King you have to understand and i am sure James will agree with me that when you are dieted down you look alot bigger out of clothes than you do when you are in your mass phase.

like is said to you in the gym not so long back when you are onstage your weight really doesn't matter(as long as you are within your weight class) because it is an illusion...


----------



## BigDaddy (Mar 23, 2005)

Excellant pics mate, awesome. Best of luck in your show, you should do really well


----------



## Golden Man (Sep 10, 2005)

Pscarb said:


> King you have to understand and i am sure James will agree with me that when you are dieted down you look alot bigger out of clothes than you do when you are in your mass phase.
> 
> like is said to you in the gym not so long back when you are onstage your weight really doesn't matter(as long as you are within your weight class) because it is an illusion...


YES paul you have said that to me and its fully understood and I will,will diet properly next year but you have to admit that james L is one impresive dude same as you have to admit that your legs are massive.

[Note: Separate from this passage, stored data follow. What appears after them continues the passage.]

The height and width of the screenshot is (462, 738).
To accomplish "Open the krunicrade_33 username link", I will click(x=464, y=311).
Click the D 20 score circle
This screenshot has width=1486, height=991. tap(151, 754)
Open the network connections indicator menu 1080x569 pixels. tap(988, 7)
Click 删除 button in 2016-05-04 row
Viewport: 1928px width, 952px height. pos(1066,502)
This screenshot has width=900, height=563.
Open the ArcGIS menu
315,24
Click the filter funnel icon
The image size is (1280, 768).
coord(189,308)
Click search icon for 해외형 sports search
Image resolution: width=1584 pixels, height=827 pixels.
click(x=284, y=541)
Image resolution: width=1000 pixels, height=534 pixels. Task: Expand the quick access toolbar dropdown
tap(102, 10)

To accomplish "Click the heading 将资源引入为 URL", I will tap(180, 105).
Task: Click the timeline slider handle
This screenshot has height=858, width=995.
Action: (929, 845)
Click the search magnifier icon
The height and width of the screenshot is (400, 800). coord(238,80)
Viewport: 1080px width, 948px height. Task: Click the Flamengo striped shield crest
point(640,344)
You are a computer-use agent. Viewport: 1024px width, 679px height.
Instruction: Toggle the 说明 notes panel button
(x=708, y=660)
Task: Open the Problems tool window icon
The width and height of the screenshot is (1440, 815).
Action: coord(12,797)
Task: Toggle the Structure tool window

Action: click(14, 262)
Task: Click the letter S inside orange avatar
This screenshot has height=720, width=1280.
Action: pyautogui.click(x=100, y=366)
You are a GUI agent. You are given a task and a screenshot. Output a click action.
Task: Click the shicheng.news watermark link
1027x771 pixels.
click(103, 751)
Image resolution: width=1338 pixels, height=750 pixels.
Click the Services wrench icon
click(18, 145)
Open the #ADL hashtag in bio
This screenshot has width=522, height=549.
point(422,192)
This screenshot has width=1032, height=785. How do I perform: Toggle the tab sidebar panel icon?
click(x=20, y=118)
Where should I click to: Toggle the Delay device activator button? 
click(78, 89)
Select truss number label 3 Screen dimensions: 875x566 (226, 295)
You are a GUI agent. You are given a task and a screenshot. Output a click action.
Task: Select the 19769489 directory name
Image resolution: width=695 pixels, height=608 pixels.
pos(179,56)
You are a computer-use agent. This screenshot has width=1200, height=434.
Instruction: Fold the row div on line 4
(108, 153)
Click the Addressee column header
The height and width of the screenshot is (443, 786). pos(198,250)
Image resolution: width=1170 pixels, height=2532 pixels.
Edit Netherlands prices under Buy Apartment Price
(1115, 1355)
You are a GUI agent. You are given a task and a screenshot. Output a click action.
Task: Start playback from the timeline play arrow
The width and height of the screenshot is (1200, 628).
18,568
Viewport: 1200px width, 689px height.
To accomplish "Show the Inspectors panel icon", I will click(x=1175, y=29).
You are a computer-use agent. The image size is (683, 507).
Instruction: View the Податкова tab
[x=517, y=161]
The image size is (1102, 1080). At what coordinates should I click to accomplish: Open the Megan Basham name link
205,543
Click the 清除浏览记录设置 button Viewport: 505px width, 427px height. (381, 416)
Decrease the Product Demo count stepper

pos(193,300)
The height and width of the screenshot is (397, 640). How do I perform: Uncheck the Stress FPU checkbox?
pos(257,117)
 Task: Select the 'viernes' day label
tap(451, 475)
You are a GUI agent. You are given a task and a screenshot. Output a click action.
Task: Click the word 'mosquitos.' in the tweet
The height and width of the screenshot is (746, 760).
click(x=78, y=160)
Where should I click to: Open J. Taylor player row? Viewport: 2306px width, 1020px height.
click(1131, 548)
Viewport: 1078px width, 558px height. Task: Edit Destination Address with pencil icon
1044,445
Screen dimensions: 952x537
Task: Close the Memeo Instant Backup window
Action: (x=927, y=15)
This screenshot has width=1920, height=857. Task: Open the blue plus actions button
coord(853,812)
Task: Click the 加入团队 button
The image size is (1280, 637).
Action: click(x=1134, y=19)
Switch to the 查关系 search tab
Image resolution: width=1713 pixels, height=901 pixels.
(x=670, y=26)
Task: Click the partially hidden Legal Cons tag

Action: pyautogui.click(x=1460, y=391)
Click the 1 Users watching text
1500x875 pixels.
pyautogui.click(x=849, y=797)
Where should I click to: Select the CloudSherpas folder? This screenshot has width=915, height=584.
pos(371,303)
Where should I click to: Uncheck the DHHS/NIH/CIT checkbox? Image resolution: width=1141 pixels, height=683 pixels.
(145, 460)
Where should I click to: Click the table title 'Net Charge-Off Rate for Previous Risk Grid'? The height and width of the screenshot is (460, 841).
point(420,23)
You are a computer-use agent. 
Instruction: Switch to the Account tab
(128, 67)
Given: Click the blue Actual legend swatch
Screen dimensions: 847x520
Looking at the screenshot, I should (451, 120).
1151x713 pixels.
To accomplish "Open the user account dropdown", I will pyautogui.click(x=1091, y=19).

Im fully aware and understood everything you have told me.As your a man of knowledge can you explain to me why no matter how heavy I lift i still look smooth and how do i get rid of excess water.Due to heart conditionim on warfarin thats sodium based could this have anything to do with me not completely drying out and looking smooth


----------



## hackskii (Jul 27, 2003)

Dammit, look at those triceps:eek:

I dont see how a guy so lean can have such full looking arms.

Dude, thin waist and massive arms......

Impressive dude.


----------



## supercell (Aug 23, 2005)

Agree with Paul totally, there is a stage when dieing that you look better out of clothes than in, you know you are then on track. I'm now in better nick than the photo in my avatar, and I was 78kg here so I'm up by 2-3kg on last year.

Still a little more to come off then drying out, a good tan and some strong stage lighting and we should have hit my all time best.

Used no gh in my prep this year and a lot dryer at this point.

Thanks for your comments and I'll keep you up to speed


----------



## Tinytom (Sep 16, 2005)

Looking good James

I can't wait till we get to the finals.

Also can't wait till I get to the Curry house next to the Concert Hall at about 10pm on Oct 2.


----------



## staffy (May 25, 2005)

not to bad mate!

need to bring your arms up a little though!!!


----------



## supercell (Aug 23, 2005)

I'm working on em just for you wade


----------



## winger (Jul 26, 2003)

Damn, what an awsome build. All that size and so darn lean. Very good build mate.


----------



## TaZ (Jun 29, 2005)

holly s**t you look incredible, you are god ! all hail supercell!!!


----------



## Damian81 (May 3, 2005)

i wish i could look half as good..well done...


----------



## mark1436114490 (Apr 20, 2003)

Bet you worked hard for that!!! Damn good mate.


----------